From the first record to the last, write out each one exactly.

Data entries:
• • •
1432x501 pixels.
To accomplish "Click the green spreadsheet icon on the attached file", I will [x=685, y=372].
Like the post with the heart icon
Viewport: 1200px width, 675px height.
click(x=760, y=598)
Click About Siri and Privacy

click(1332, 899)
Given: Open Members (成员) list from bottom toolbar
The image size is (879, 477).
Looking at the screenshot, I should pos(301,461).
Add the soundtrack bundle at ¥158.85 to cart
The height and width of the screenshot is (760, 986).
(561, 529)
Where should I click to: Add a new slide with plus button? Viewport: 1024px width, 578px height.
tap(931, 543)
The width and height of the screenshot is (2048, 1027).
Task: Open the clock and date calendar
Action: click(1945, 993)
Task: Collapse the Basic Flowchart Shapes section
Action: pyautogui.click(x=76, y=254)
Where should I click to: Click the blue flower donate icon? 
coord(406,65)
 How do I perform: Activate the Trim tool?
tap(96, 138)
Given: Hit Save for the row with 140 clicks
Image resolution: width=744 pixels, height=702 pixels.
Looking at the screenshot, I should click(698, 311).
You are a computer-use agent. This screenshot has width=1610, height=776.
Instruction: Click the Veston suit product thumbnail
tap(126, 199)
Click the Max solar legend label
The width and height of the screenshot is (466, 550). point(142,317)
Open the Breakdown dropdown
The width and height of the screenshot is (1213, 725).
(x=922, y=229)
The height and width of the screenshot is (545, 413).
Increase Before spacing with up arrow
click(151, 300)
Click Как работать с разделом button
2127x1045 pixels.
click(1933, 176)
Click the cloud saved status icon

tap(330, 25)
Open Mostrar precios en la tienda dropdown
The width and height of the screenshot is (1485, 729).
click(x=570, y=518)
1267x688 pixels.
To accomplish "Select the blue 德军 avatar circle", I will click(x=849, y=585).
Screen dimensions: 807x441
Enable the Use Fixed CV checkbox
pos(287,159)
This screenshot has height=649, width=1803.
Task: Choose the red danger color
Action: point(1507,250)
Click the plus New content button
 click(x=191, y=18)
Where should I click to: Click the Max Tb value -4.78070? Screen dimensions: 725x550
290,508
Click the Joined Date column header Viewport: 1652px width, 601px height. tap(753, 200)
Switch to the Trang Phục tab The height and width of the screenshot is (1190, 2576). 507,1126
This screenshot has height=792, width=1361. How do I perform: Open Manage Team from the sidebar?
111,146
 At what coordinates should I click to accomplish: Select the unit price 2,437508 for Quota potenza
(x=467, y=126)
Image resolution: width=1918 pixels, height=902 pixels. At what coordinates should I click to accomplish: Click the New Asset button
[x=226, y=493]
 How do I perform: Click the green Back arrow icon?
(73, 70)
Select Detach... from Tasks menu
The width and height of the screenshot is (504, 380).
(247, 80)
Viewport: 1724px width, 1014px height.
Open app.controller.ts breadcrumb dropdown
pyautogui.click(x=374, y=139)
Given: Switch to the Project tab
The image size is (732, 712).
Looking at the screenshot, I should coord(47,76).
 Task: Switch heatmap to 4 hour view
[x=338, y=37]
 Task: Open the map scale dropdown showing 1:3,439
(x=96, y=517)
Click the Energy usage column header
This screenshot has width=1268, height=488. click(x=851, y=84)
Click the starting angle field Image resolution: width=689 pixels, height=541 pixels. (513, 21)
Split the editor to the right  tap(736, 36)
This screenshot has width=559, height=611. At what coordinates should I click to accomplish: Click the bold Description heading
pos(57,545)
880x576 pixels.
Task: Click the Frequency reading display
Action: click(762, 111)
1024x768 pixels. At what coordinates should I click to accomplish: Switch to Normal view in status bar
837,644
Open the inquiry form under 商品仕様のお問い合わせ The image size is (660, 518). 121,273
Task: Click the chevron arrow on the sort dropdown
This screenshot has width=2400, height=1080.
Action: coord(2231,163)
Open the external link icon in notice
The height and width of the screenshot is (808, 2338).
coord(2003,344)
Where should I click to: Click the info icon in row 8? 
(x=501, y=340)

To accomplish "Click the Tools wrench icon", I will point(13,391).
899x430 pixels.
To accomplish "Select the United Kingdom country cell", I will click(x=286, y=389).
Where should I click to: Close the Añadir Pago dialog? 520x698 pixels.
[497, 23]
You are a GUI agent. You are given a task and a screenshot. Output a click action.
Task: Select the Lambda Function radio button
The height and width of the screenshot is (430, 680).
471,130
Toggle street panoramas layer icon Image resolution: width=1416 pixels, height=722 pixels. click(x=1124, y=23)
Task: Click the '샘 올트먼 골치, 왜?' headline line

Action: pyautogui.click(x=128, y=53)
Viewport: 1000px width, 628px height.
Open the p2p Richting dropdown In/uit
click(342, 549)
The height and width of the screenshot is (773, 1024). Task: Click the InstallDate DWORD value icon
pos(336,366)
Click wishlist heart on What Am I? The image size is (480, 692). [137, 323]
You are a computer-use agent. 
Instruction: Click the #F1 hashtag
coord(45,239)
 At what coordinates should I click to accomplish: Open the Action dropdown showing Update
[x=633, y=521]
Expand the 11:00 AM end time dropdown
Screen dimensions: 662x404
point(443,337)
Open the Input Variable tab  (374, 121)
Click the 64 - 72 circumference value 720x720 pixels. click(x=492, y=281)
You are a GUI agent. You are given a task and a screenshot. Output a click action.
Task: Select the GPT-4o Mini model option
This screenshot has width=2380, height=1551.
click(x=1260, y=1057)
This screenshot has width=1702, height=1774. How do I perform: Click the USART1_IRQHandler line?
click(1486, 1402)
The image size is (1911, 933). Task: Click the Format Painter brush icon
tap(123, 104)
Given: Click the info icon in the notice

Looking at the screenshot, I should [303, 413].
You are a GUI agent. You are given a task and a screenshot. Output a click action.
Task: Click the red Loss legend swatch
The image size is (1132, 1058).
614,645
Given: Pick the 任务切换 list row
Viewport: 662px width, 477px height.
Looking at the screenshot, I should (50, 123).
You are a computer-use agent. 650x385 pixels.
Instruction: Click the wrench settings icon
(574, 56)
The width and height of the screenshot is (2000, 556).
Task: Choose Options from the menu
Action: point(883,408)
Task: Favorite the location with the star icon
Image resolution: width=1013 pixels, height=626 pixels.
• • •
_RESPONSE TO THIS TASK:_
1432x501 pixels.
To accomplish "Click the green spreadsheet icon on the attached file", I will [x=685, y=372].
Like the post with the heart icon
Viewport: 1200px width, 675px height.
click(x=760, y=598)
Click About Siri and Privacy

click(1332, 899)
Given: Open Members (成员) list from bottom toolbar
The image size is (879, 477).
Looking at the screenshot, I should pos(301,461).
Add the soundtrack bundle at ¥158.85 to cart
The height and width of the screenshot is (760, 986).
(561, 529)
Where should I click to: Add a new slide with plus button? Viewport: 1024px width, 578px height.
tap(931, 543)
The width and height of the screenshot is (2048, 1027).
Task: Open the clock and date calendar
Action: click(1945, 993)
Task: Collapse the Basic Flowchart Shapes section
Action: pyautogui.click(x=76, y=254)
Where should I click to: Click the blue flower donate icon? 
coord(406,65)
 How do I perform: Activate the Trim tool?
tap(96, 138)
Given: Hit Save for the row with 140 clicks
Image resolution: width=744 pixels, height=702 pixels.
Looking at the screenshot, I should click(698, 311).
You are a computer-use agent. This screenshot has width=1610, height=776.
Instruction: Click the Veston suit product thumbnail
tap(126, 199)
Click the Max solar legend label
The width and height of the screenshot is (466, 550). point(142,317)
Open the Breakdown dropdown
The width and height of the screenshot is (1213, 725).
(x=922, y=229)
The height and width of the screenshot is (545, 413).
Increase Before spacing with up arrow
click(151, 300)
Click Как работать с разделом button
2127x1045 pixels.
click(1933, 176)
Click the cloud saved status icon

tap(330, 25)
Open Mostrar precios en la tienda dropdown
The width and height of the screenshot is (1485, 729).
click(x=570, y=518)
1267x688 pixels.
To accomplish "Select the blue 德军 avatar circle", I will click(x=849, y=585).
Screen dimensions: 807x441
Enable the Use Fixed CV checkbox
pos(287,159)
This screenshot has height=649, width=1803.
Task: Choose the red danger color
Action: point(1507,250)
Click the plus New content button
 click(x=191, y=18)
Where should I click to: Click the Max Tb value -4.78070? Screen dimensions: 725x550
290,508
Click the Joined Date column header Viewport: 1652px width, 601px height. tap(753, 200)
Switch to the Trang Phục tab The height and width of the screenshot is (1190, 2576). 507,1126
This screenshot has height=792, width=1361. How do I perform: Open Manage Team from the sidebar?
111,146
 At what coordinates should I click to accomplish: Select the unit price 2,437508 for Quota potenza
(x=467, y=126)
Image resolution: width=1918 pixels, height=902 pixels. At what coordinates should I click to accomplish: Click the New Asset button
[x=226, y=493]
 How do I perform: Click the green Back arrow icon?
(73, 70)
Select Detach... from Tasks menu
The width and height of the screenshot is (504, 380).
(247, 80)
Viewport: 1724px width, 1014px height.
Open app.controller.ts breadcrumb dropdown
pyautogui.click(x=374, y=139)
Given: Switch to the Project tab
The image size is (732, 712).
Looking at the screenshot, I should coord(47,76).
 Task: Switch heatmap to 4 hour view
[x=338, y=37]
 Task: Open the map scale dropdown showing 1:3,439
(x=96, y=517)
Click the Energy usage column header
This screenshot has width=1268, height=488. click(x=851, y=84)
Click the starting angle field Image resolution: width=689 pixels, height=541 pixels. (513, 21)
Split the editor to the right  tap(736, 36)
This screenshot has width=559, height=611. At what coordinates should I click to accomplish: Click the bold Description heading
pos(57,545)
880x576 pixels.
Task: Click the Frequency reading display
Action: click(762, 111)
1024x768 pixels. At what coordinates should I click to accomplish: Switch to Normal view in status bar
837,644
Open the inquiry form under 商品仕様のお問い合わせ The image size is (660, 518). 121,273
Task: Click the chevron arrow on the sort dropdown
This screenshot has width=2400, height=1080.
Action: coord(2231,163)
Open the external link icon in notice
The height and width of the screenshot is (808, 2338).
coord(2003,344)
Where should I click to: Click the info icon in row 8? 
(x=501, y=340)

To accomplish "Click the Tools wrench icon", I will point(13,391).
899x430 pixels.
To accomplish "Select the United Kingdom country cell", I will click(x=286, y=389).
Where should I click to: Close the Añadir Pago dialog? 520x698 pixels.
[497, 23]
You are a GUI agent. You are given a task and a screenshot. Output a click action.
Task: Select the Lambda Function radio button
The height and width of the screenshot is (430, 680).
471,130
Toggle street panoramas layer icon Image resolution: width=1416 pixels, height=722 pixels. click(x=1124, y=23)
Task: Click the '샘 올트먼 골치, 왜?' headline line

Action: pyautogui.click(x=128, y=53)
Viewport: 1000px width, 628px height.
Open the p2p Richting dropdown In/uit
click(342, 549)
The height and width of the screenshot is (773, 1024). Task: Click the InstallDate DWORD value icon
pos(336,366)
Click wishlist heart on What Am I? The image size is (480, 692). [137, 323]
You are a computer-use agent. 
Instruction: Click the #F1 hashtag
coord(45,239)
 At what coordinates should I click to accomplish: Open the Action dropdown showing Update
[x=633, y=521]
Expand the 11:00 AM end time dropdown
Screen dimensions: 662x404
point(443,337)
Open the Input Variable tab  (374, 121)
Click the 64 - 72 circumference value 720x720 pixels. click(x=492, y=281)
You are a GUI agent. You are given a task and a screenshot. Output a click action.
Task: Select the GPT-4o Mini model option
This screenshot has width=2380, height=1551.
click(x=1260, y=1057)
This screenshot has width=1702, height=1774. How do I perform: Click the USART1_IRQHandler line?
click(1486, 1402)
The image size is (1911, 933). Task: Click the Format Painter brush icon
tap(123, 104)
Given: Click the info icon in the notice

Looking at the screenshot, I should [303, 413].
You are a GUI agent. You are given a task and a screenshot. Output a click action.
Task: Click the red Loss legend swatch
The image size is (1132, 1058).
614,645
Given: Pick the 任务切换 list row
Viewport: 662px width, 477px height.
Looking at the screenshot, I should (50, 123).
You are a computer-use agent. 650x385 pixels.
Instruction: Click the wrench settings icon
(574, 56)
The width and height of the screenshot is (2000, 556).
Task: Choose Options from the menu
Action: point(883,408)
Task: Favorite the location with the star icon
Image resolution: width=1013 pixels, height=626 pixels.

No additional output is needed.